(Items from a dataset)
====
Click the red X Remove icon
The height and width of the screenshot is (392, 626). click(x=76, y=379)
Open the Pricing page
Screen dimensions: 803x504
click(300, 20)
====
### WHAT YOU HAVE TO DO:
All lines from the one holding "Open the Pricing page" through the end of the entries need to be given again exactly. Leave out the others.

### RESULT OF THE TASK:
Open the Pricing page
Screen dimensions: 803x504
click(300, 20)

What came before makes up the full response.